═════ SOURCE PASSAGE ═════

External email-deliverability audit of N sending domains. Script-not-swarm collection (resumable cache), then swarm of subagents on findings, then synthesis into a client-ready interactive HTML.

~/.claude/skills/folderly-external-audit/

3-doc consistency reviewer

/cross-trio-audit

Audits landing-page + Day-1 fulfillment + welcome email side-by-side for tier-name / price / refund-window / cadence contradictions before money moves. Each agent owns one document; arbiter integrates.

~/.claude/skills/cross-trio-audit/

Bug-finding swarm

/bughunter

Inspects a scope (file / module / repo) with parallel agents looking for likely bugs. Returns findings with file paths, severity, and proposed fixes.

~/.claude/skills/bughunter/

Deep multi-pass review

/ultrareview

Architecture, correctness, performance, security, test coverage in one orchestrated pass. The PR-or-module review that feels like having four senior engineers on the same diff.

~/.claude/skills/ultrareview/

QA loop + atomic-commit fixer

/gstack-qa

Systematic web-app QA across critical/high/medium/cosmetic tiers. Finds bugs, then iterates fixes (commit per fix, re-verify). The "test and fix" loop, productized.

~/.claude/skills/gstack-qa/

Pre-landing PR review

/gstack-review

Reviews a diff against base for SQL safety, LLM trust-boundary violations, conditional side effects, structural issues. The agent that catches the things `eslint` doesn't.

~/.claude/skills/gstack-review/

Seven swarm patterns I actually use

The four architectures above (fan-out / pipeline / map-reduce / adversarial) are the shapes. These seven are the patterns — recipes that recombine the shapes for specific kinds of work. Each one is a lesson I paid for in failed runs before it became a rule.

Wave

CANON-lock + red-team wave

Wave 1 = locked CANON brief, every agent reads it first. Wave 2 = adversary that tries to break the false premises. Catches load-bearing assumptions a friendly swarm would have shared and propagated.

Variant

Design-variant swarm

For 'redesign this' tasks: 3 agents × same data injected inline × different aesthetic brief. Comparison set, not single answer. Use when the right answer is in the question "which one feels right."

═════ EXERCISE DATA ═════

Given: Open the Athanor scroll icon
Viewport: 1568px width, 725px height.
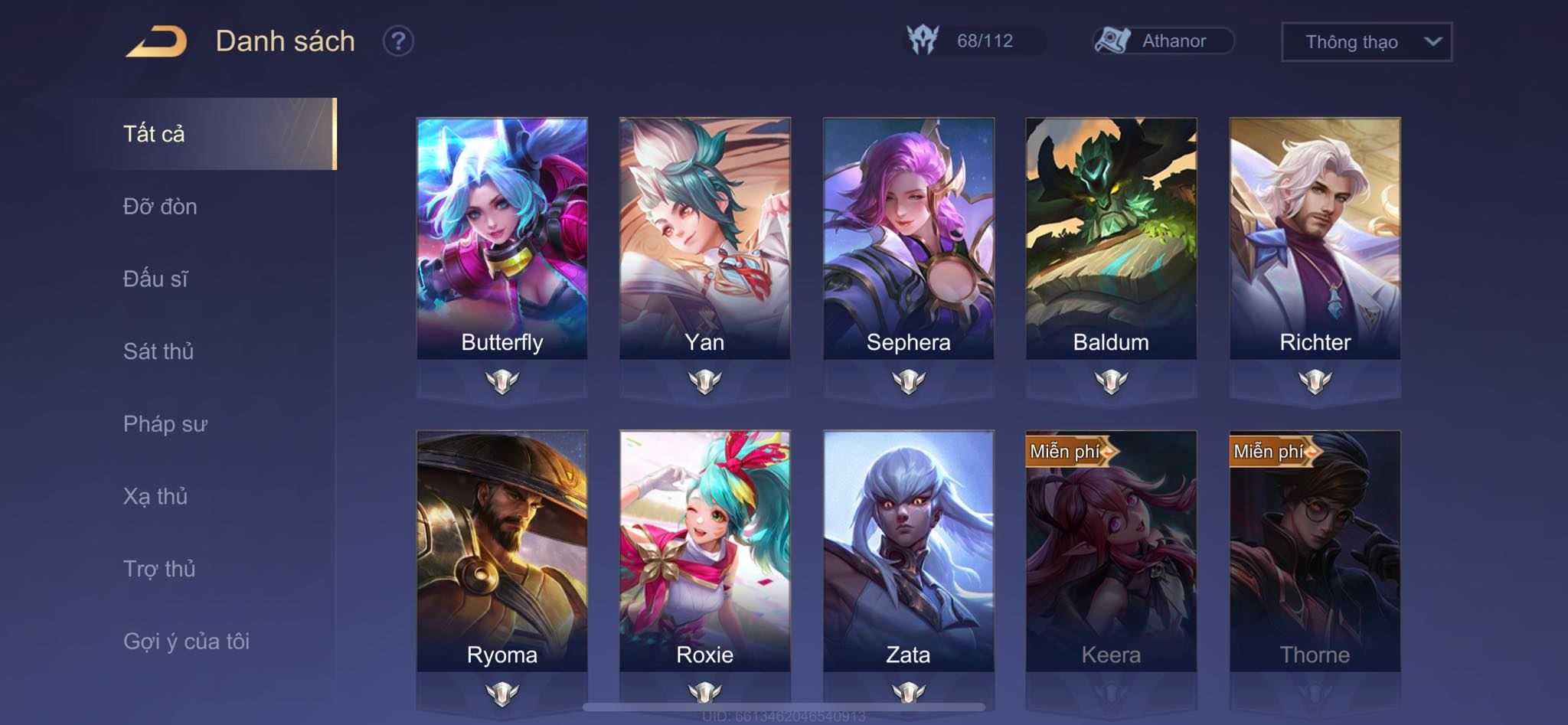Looking at the screenshot, I should click(x=1112, y=41).

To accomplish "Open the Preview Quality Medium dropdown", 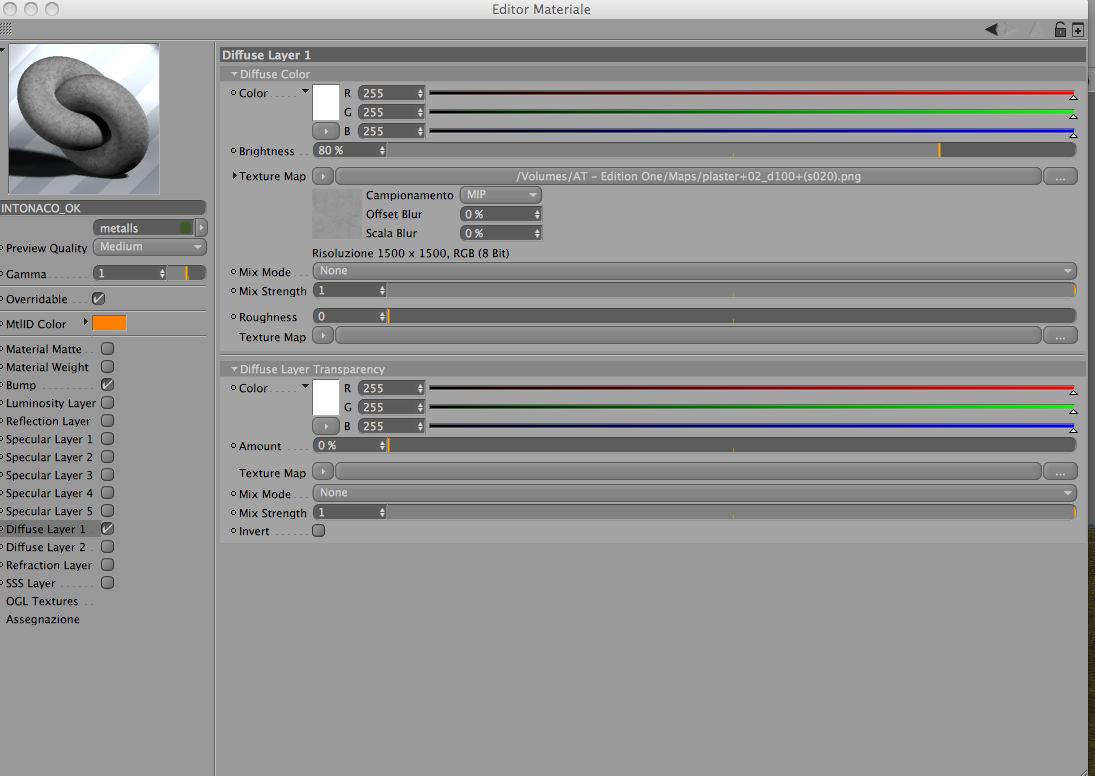I will click(x=149, y=247).
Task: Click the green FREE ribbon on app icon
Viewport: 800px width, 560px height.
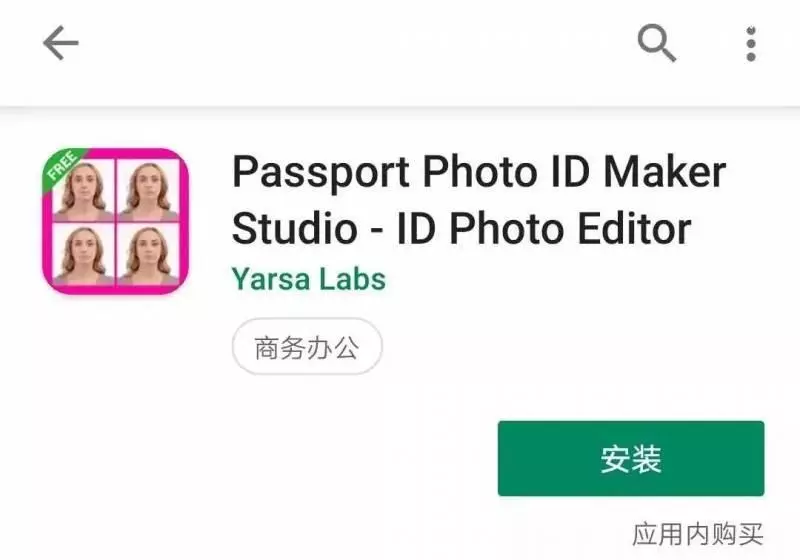Action: 62,166
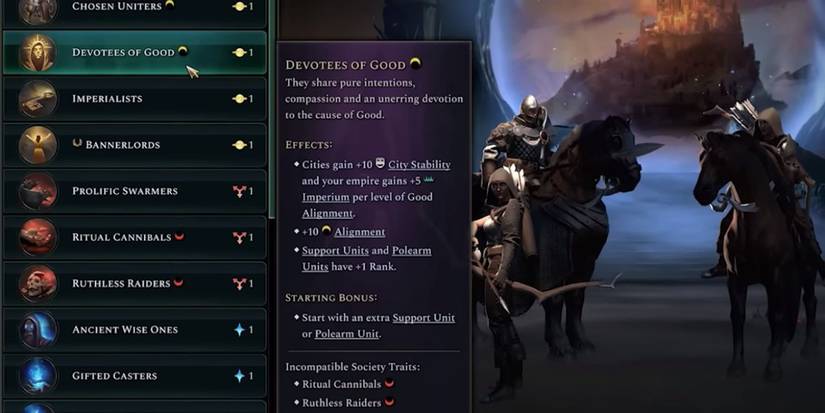Click the Ruthless Raiders skull icon
This screenshot has width=825, height=413.
(x=37, y=284)
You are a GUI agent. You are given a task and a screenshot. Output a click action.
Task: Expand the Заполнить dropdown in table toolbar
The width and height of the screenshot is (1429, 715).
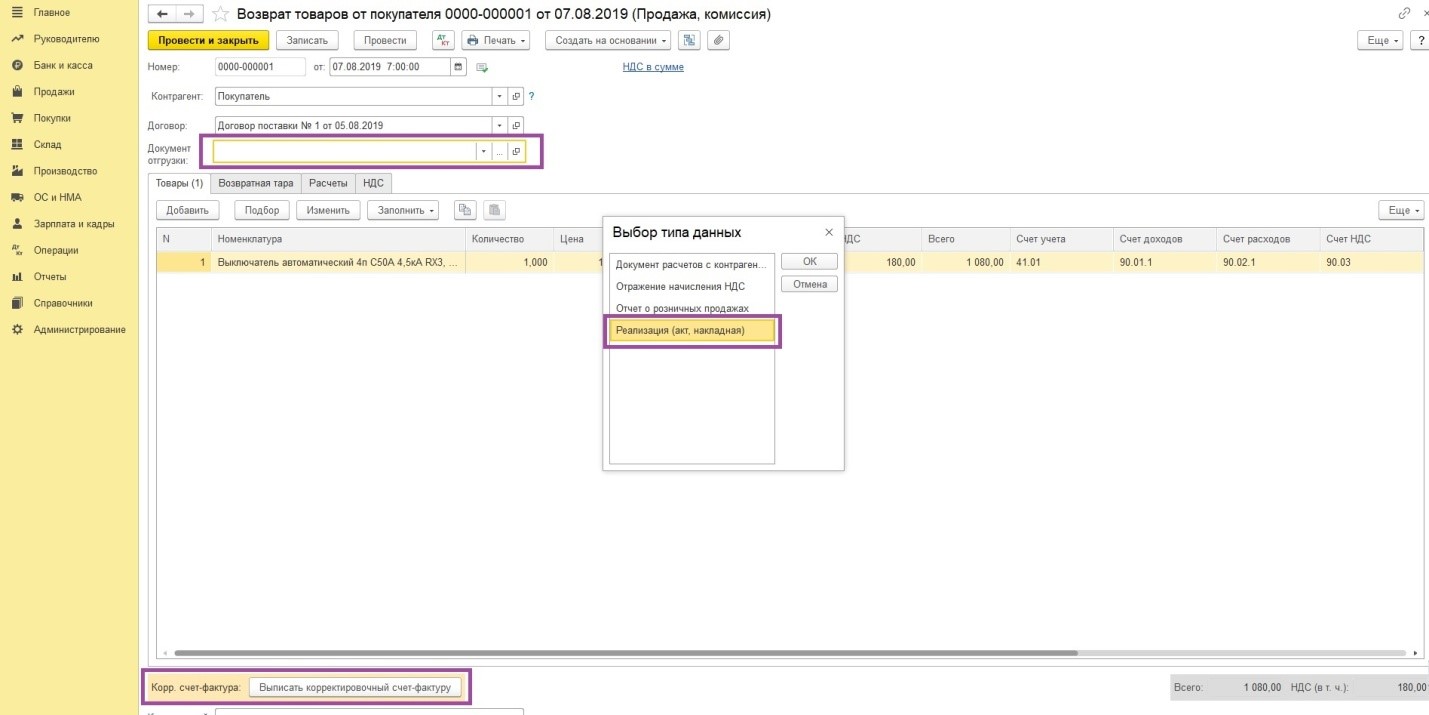[x=403, y=210]
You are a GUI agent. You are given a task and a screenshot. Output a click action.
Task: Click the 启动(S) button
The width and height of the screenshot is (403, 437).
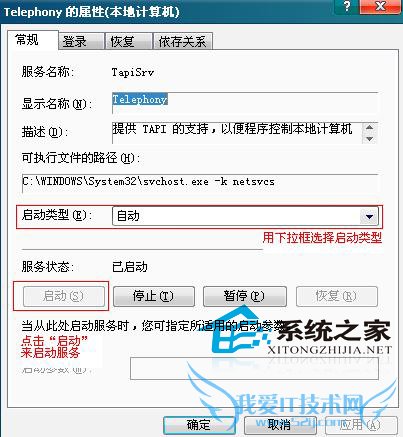[64, 296]
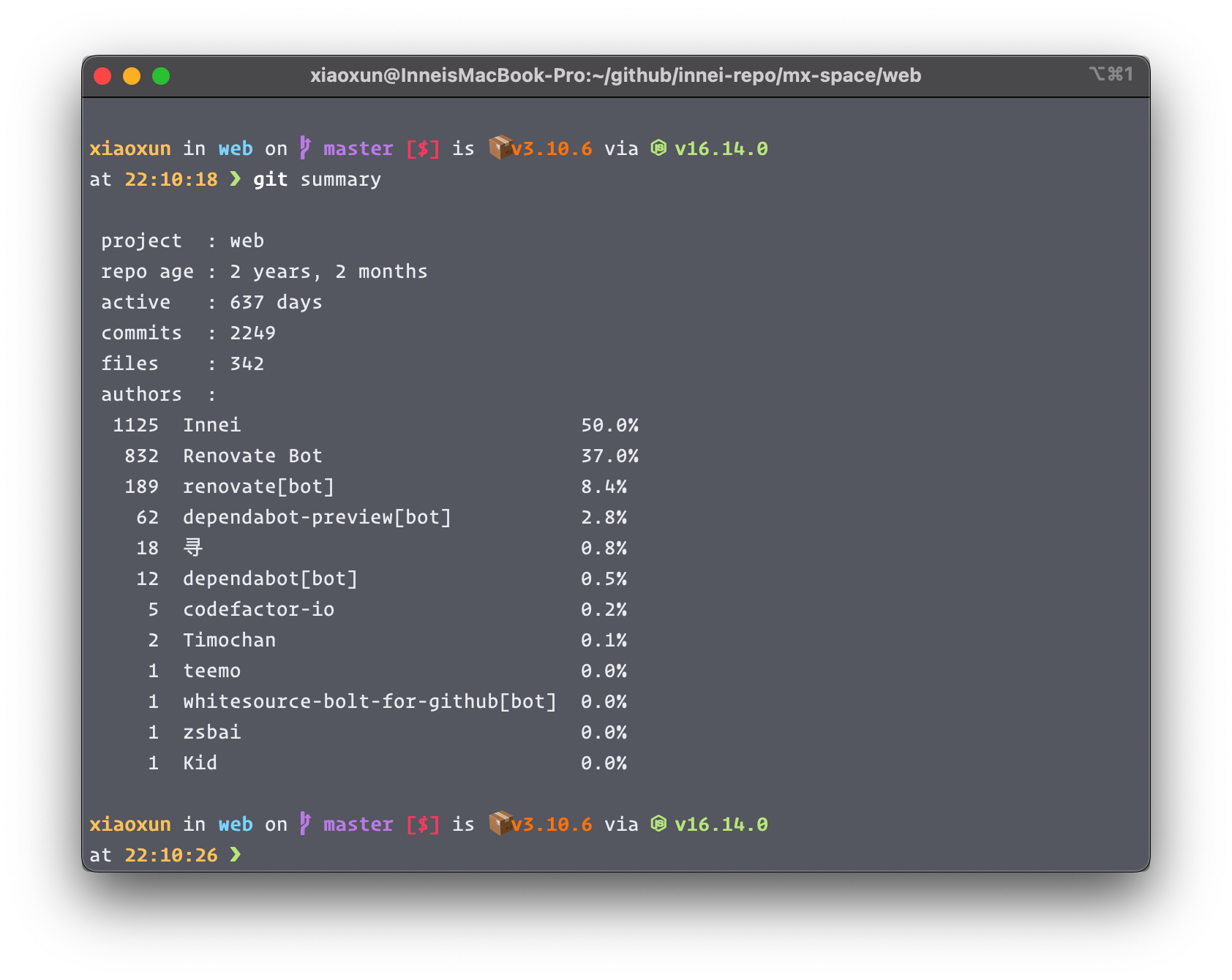Click the git branch icon in bottom prompt

point(305,823)
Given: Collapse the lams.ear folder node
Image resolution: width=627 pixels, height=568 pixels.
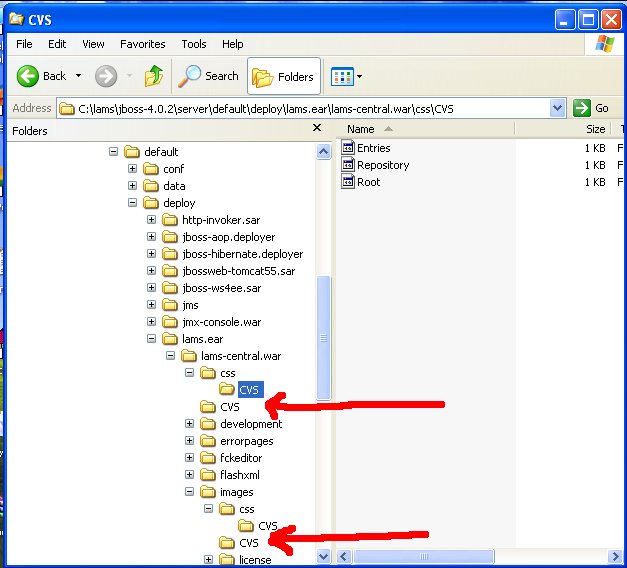Looking at the screenshot, I should (151, 339).
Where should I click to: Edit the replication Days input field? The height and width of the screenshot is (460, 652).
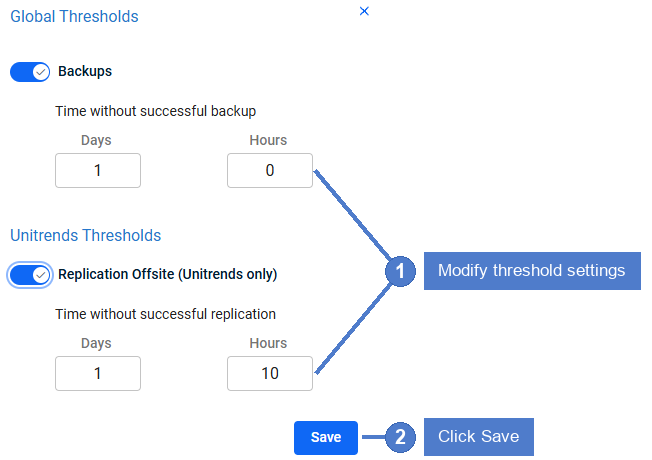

═════

:: PROBLEM DESCRIPTION ::
According to the passage on agent skills and swarm patterns, what does /bughunter return? You don't need the records for this.

:: ANSWER BOX ::
Findings with file paths, severity, and proposed fixes.